Lab 12: Path Planning and Execution
Goal: Have the robot navigate through a set of waypoints as quickly and accurately as possible.
Overview
We made it to the final lab! For this one I will be attempting to navigate through the provided path with the following waypoints:
- (-4, -3) ← start
- (-2, -1)
- (1, -1)
- (2, -3)
- (5, -3)
- (5, -2)
- (5, 3)
- (0, 3)
- (0, 0) ← end
For this lab, I will be implementing an open-loop solution. The reason I am doing this is because I struggled a lot with my closed-loop solution in early testing. My localization was not doing a good job, there was a lot of drift, and I also was constrained by other classes I needed to study for, so I went with the strategy of hard-coding it.
Implementation
First, I added a function for traveling a specific distance.
case DRIVE_X_MM: {
float distance_mm;
success = robot_cmd.get_next_value(K_p); if (!success) return;
success = robot_cmd.get_next_value(K_i); if (!success) return;
success = robot_cmd.get_next_value(K_d); if (!success) return;
success = robot_cmd.get_next_value(distance_mm); if (!success) return;
drive_distance_mm = distance_mm;
// get distance to drive
pid_target_distance = drive_initial_tof - drive_distance_mm;
// reset PID state
pid_data_count = 0;
pid_position_error = drive_initial_tof - pid_target_distance;
pid_prev_error = pid_position_error;
pid_integral_term = 0;
pid_derivative_term = 0;
pid_start_time = millis();
pid_last_time = millis();
last_tof_distance = drive_initial_tof;
last_tof_time = 0.0;
prev_tof_distance = 0.0;
prev_tof_time = 0.0;
pid_run_flag = 1;
break;
I also had another function called STOP_ALL that stops every PID process and resets the car.

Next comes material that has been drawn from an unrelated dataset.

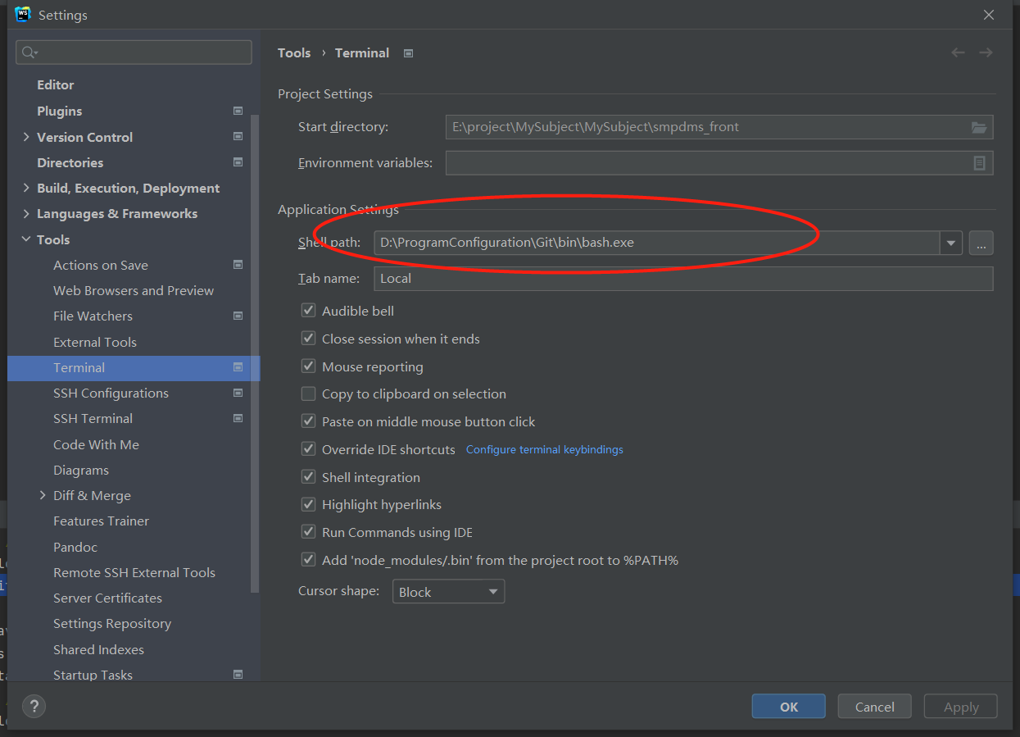Screen dimensions: 1020x737
Task: Open the Environment variables editor icon
Action: tap(979, 162)
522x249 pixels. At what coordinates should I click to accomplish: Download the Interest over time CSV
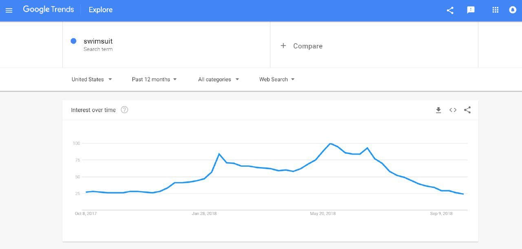[438, 110]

With these two functions and previous functions for turning a set angle, I simply calculated the angles I needed the car to turn and hard-coded it into a loop.
This was all the Python-side code:
import math
feet_to_mm = 304.8
points = [(-4,-3),(-2,-1),(1,-1),(2,-3),(5,-3),(5,3),(0,3),(0,0)]

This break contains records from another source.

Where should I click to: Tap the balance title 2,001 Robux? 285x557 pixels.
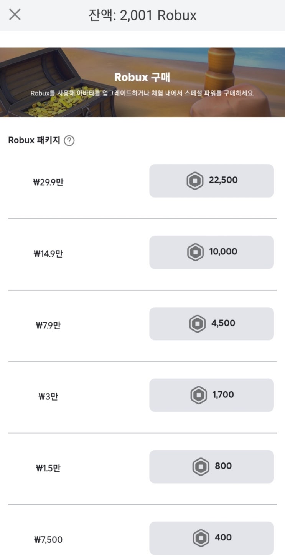142,15
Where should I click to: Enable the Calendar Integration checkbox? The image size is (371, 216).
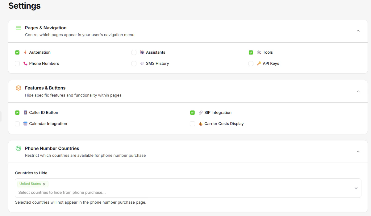[x=17, y=123]
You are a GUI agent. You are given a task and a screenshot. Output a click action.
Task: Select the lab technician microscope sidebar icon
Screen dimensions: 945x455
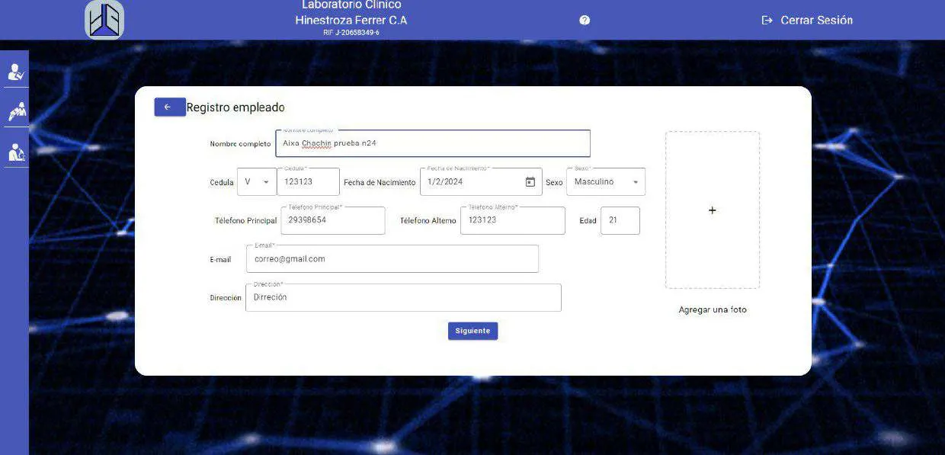tap(15, 152)
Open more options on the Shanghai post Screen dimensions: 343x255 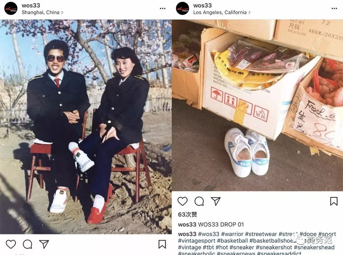point(163,8)
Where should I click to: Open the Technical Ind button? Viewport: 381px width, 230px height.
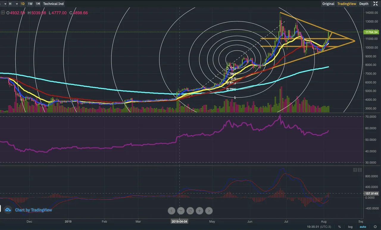tap(53, 4)
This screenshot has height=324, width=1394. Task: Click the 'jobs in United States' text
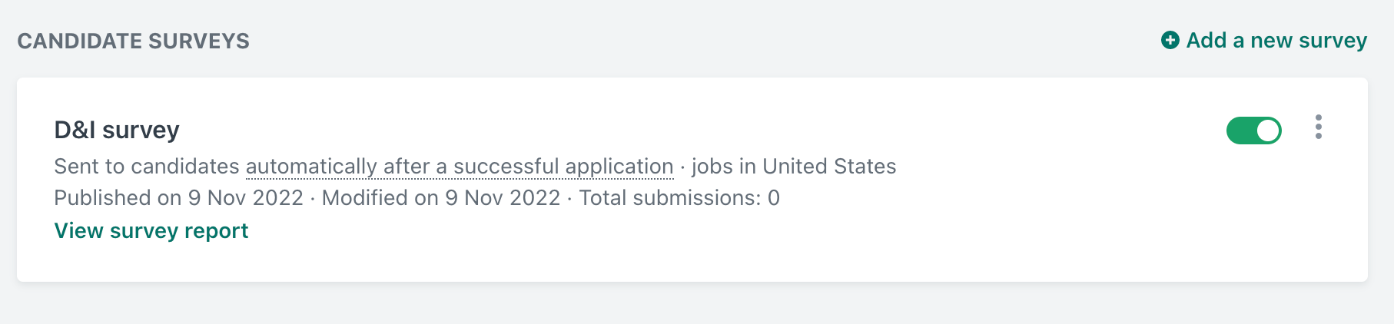[794, 167]
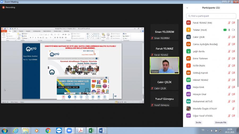Click the camera-off icon beside Emre Türkmen
This screenshot has width=239, height=134.
233,59
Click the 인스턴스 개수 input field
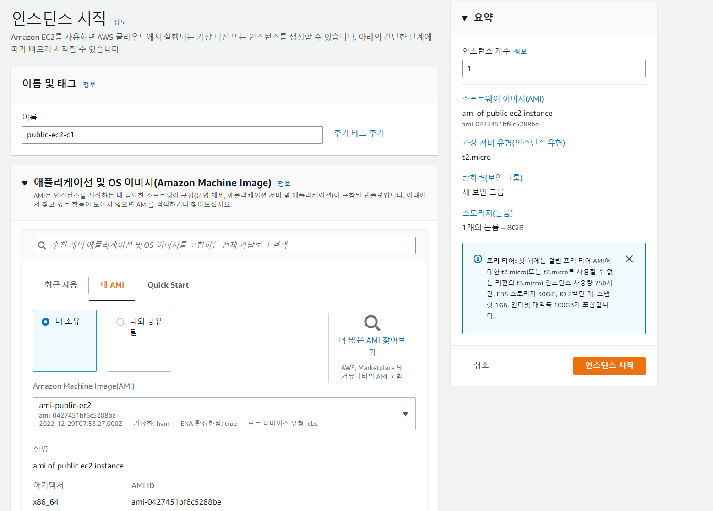The image size is (713, 511). coord(553,68)
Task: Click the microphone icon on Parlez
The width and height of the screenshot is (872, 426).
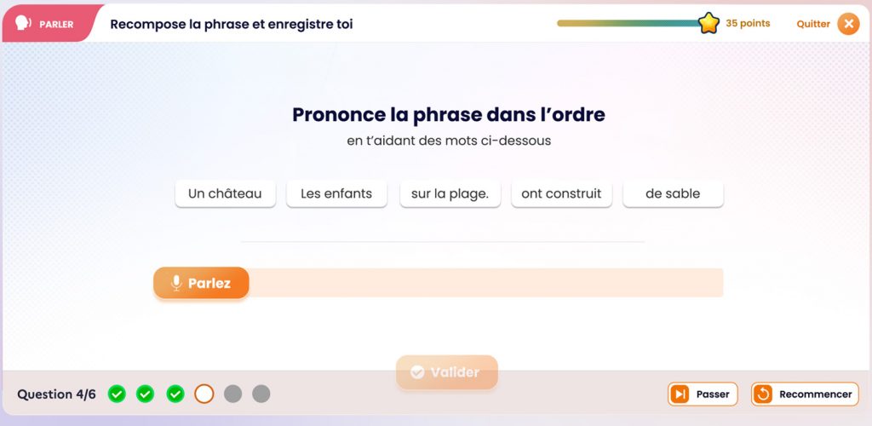Action: tap(176, 283)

turns = [45.0, -45.0, -63.0, 73.0, 90.0, 90.0, 90.0]
for i in range(len(points)):
p1 = points[i]
p2 = points[i+1]
# turn to correct heading
ble.send_command(CMD.MAP_SCAN, f".18|0.0|.01|{-1.0 * turns[i]}|0|0")
await asyncio.sleep(2)
ble.send_command(CMD.STOP_ALL, "")
await asyncio.sleep(2)
# drive forward correct distance
dist_in_ft = math.sqrt((p2[0] - p1[0])**2 + (p2[1] - p1[1])**2)

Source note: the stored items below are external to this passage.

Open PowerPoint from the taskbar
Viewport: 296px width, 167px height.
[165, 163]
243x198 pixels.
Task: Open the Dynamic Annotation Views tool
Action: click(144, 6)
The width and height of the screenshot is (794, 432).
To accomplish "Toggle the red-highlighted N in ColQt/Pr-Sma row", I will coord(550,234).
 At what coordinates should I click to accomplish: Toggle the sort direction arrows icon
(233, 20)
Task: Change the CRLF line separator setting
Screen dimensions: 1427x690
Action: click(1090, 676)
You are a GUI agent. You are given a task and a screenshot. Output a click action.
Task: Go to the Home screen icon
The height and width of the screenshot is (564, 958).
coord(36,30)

dist = dist_in_ft * feet_to_mm
ble.send_command(CMD.DRIVE_X_MM, f"0.08|0.0|0.1|{dist}")
await asyncio.sleep(3)
ble.send_command(CMD.STOP_ALL, "")
await asyncio.sleep(2)
Tuning and Results
Now, I could run the robot open-loop. At the beginning, I ran into problems with PID speed — the robot often overshot its location, so I lowered the max speed to 90 PWM. I also had to re-tune the PID control variables to adjust for the slower speed. I spent a lot of time just re-running the code above, since often times the robot would get close to a good run, but hit the wall and ruin the run.
Here is my final run! The robot did not need any assistance and it got close to the final destination.
Collaboration
I didn't refer to any other pages, since I was doing open loop — all I needed to do was make sure my functions worked as I wanted and I hard-coded the angles in myself. I used Claude to style the website.
Thank you for a great semester! I definitely learned a lot and enjoyed how hands-on the class was — definitely one of my favorite classes I've taken at Cornell, even though it took a lot of time and hours of debugging, it was very rewarding.